___ Passage shown

The budgetary strategy underlying the update, essentially unchanged from the previous programme, aims at maintaining sound public finances defined by a budgetary position of close-to-balance or in surplus. To this end, the programme envisages keeping the ratios of revenue and non-interest expenditure-to-GDP constant throughout the programme period, at 40 % and 37,4 % respectively, while allowing for an increase in the GDP share of capital expenditure and a corresponding decrease in the current expenditure share. The resulting primary surpluses are consistent with a balance or surplus on the overall balance and a steady decline in the debt ratio, which is envisaged to fall from 51,8 % of GDP in 2003 to 43,8 % in 2007.
The update projects real GDP growth to recover from an estimated 2,3 % in 2003 to 3 % for 2004 onwards. Employment is expected to strengthen from 1,8 % in 2003 to slightly above 2 % on average over the programme period. Inflation measured by the private consumption deflator is projected to decline from 3,2 % in 2003 to 2,7 % in 2004 and to stabilise at 2,4 % thereafter. On the basis of currently available information, the macroeconomic scenario underlying the update seems realistic. In particular, the rate of growth of the economy in the medium term is broadly in line with the prevailing estimate of potential growth.
After the surplus estimated for 2003, the update retains an objective of balance for 2004 and small, though increasing, surpluses (0,1 %, 0,2 % and 0,3 % of GDP for 2005, 2006 and 2007, respectively) for the rest of the years in line with previous projections. In cyclically-adjusted terms, based on Commission services' calculations, the surplus declines by half a percentage point to 0,1 % of GDP in 2004. This reflects the better than expected result estimated for 2003 and the maintenance of the previous year's balanced-budget target. For the remaining programme period, the cyclically-adjusted budget balance improves by 0,2 percentage points to a surplus of 0,3 % of GDP in 2007.

______
___ Given information

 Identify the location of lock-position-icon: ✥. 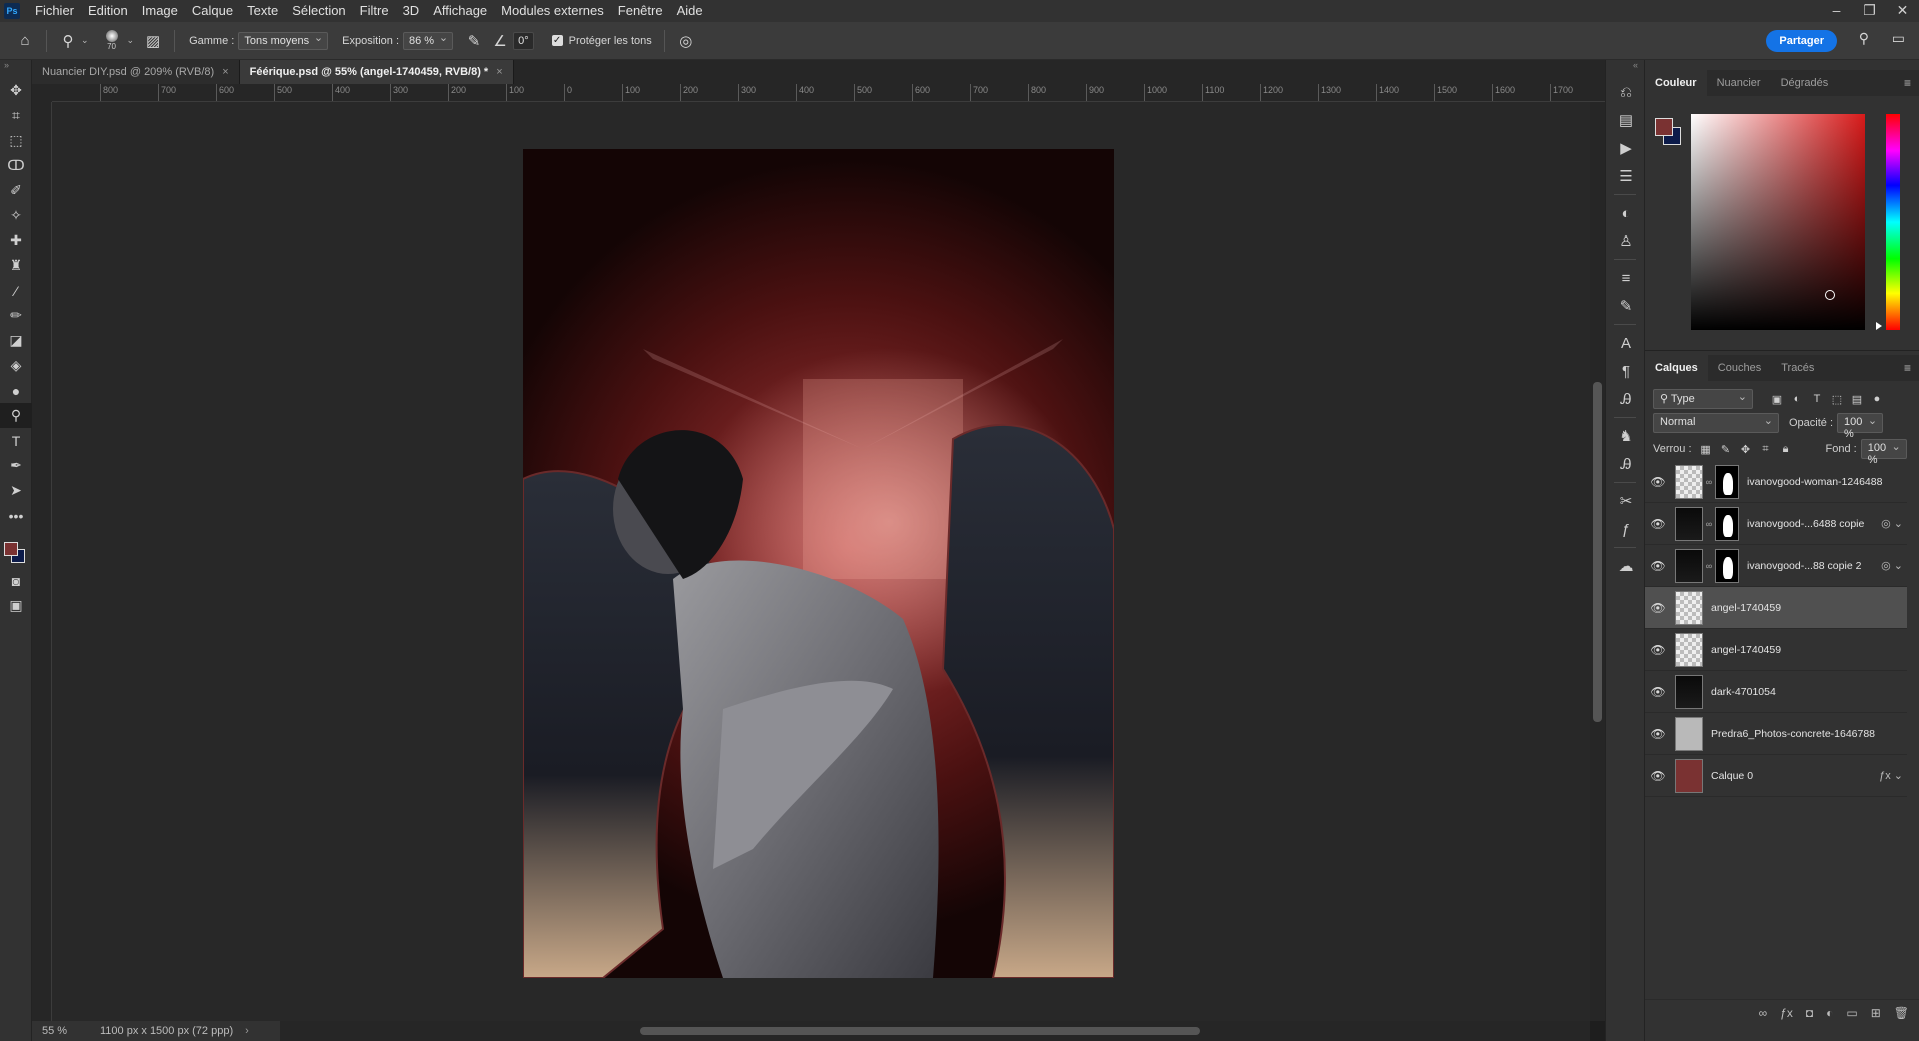
(1746, 450).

______

■ Things to do
1. From the passage on the budgetary update, give again the part that opens with the words containing "After the surplus" and closes with "GDP in 2007.".
2. State whether each statement agrees with the passage on the budgetary update. Answer yes or no, and quote the deciding words. (a) The debt ratio is envisaged to fall to 43,8 % of GDP in 2007. (b) Inflation measured by the private consumption deflator is projected to stabilise at 2,7 % after 2004. (c) The programme envisages a decrease in the GDP share of capital expenditure.

■ Task answers
1.
After the surplus estimated for 2003, the update retains an objective of balance for 2004 and small, though increasing, surpluses (0,1 %, 0,2 % and 0,3 % of GDP for 2005, 2006 and 2007, respectively) for the rest of the years in line with previous projections. In cyclically-adjusted terms, based on Commission services' calculations, the surplus declines by half a percentage point to 0,1 % of GDP in 2004. This reflects the better than expected result estimated for 2003 and the maintenance of the previous year's balanced-budget target. For the remaining programme period, the cyclically-adjusted budget balance improves by 0,2 percentage points to a surplus of 0,3 % of GDP in 2007.

2.
(a) Yes: "fall from 51,8 % of GDP in 2003 to 43,8 % in 2007"
(b) No: "to 2,7 % in 2004 and to stabilise at 2,4 % thereafter"
(c) No: "allowing for an increase in the GDP share of capital expenditure"